After years of avoiding SSL like the plague, unless the website absolutely, positively demanded it -- due to certificates being both expensive and a nightmare to install/renew -- I've just discovered Let's Encrypt, thanks to the one-click simplicity of adding SSL to this site via the Netlify dashboard...

Within 20 minutes of first having the idea, I had all the (more than 20) sites on my CentOS webserver running over HTTPS -- at no cost.

I won't go into the details of setting it all up here, as it's all covered perfectly well over at Certbot. But I will share the one issue I did have (which added an extra 15 minutes to the setup process).

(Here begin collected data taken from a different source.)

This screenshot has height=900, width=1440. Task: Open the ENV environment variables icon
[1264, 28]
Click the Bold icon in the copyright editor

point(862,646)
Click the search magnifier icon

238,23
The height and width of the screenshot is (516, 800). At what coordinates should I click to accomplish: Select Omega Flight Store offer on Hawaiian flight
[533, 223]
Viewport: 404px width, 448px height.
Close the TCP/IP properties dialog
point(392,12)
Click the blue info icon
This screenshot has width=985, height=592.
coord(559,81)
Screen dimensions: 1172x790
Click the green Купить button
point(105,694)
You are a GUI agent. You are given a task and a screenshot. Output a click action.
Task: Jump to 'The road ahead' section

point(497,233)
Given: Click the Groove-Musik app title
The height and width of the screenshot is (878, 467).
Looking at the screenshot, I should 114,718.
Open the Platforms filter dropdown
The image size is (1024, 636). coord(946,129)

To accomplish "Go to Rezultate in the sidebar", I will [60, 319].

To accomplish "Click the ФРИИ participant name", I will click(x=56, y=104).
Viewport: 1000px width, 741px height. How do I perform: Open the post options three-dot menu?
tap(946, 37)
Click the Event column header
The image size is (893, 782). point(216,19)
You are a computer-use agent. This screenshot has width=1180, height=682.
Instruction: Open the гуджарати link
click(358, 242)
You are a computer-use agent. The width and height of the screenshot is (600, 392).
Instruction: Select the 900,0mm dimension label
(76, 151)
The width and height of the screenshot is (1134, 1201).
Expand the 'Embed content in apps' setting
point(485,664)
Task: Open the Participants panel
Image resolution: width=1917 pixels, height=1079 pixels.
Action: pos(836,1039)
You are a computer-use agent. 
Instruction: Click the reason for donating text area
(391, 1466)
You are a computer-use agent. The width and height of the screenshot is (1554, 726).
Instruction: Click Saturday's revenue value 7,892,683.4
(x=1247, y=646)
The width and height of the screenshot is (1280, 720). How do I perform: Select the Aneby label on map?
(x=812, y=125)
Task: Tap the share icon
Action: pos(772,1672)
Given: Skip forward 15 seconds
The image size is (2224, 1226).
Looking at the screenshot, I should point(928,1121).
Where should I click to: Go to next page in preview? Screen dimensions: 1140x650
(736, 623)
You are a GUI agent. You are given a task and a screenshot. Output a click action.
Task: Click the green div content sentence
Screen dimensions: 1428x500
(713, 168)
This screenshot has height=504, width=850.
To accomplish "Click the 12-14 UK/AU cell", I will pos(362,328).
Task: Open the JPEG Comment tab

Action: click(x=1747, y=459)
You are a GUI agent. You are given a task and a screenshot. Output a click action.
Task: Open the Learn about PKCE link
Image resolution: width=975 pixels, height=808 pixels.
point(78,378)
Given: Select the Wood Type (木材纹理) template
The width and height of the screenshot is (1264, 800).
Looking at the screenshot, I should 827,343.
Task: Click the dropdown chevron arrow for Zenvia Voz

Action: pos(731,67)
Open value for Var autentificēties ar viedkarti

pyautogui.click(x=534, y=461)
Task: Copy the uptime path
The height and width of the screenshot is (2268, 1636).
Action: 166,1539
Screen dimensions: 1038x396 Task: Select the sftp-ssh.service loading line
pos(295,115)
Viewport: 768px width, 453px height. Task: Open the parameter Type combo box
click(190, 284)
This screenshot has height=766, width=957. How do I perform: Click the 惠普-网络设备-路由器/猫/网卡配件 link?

My sites are powered by Lucee running on Tomcat, served via a reverse proxy (mod_proxy) on an Apache web server. The problem was that the Lucee sites were unaware that they were being served over SSL, and so sites which were set up to redirect to HTTPS -- if not already -- were going into an endless redirect loop.

The solution is simple. There is an HTTP header, X-Forwarded-Proto, which is a de-facto standard for identifying the originating protocol of an HTTP request when routed through a reverse proxy. If you set it in your vhost definitions on SSL sites, most applications should know that they are being served over HTTPS.

The easiest way (if you've used certbot --apache to register and install your certificates) is to edit the file /etc/letsencrypt/options-ssl-apache.conf (location may differ in different flavours of Linux). Simply add the following:

# ... # Intermediate configuration, tweak to your needs RequestHeader set X-Forwarded-Proto "https" # ...

...and restart Apache, and all traffic passing through the proxy will be identified as originating from an HTTPS request.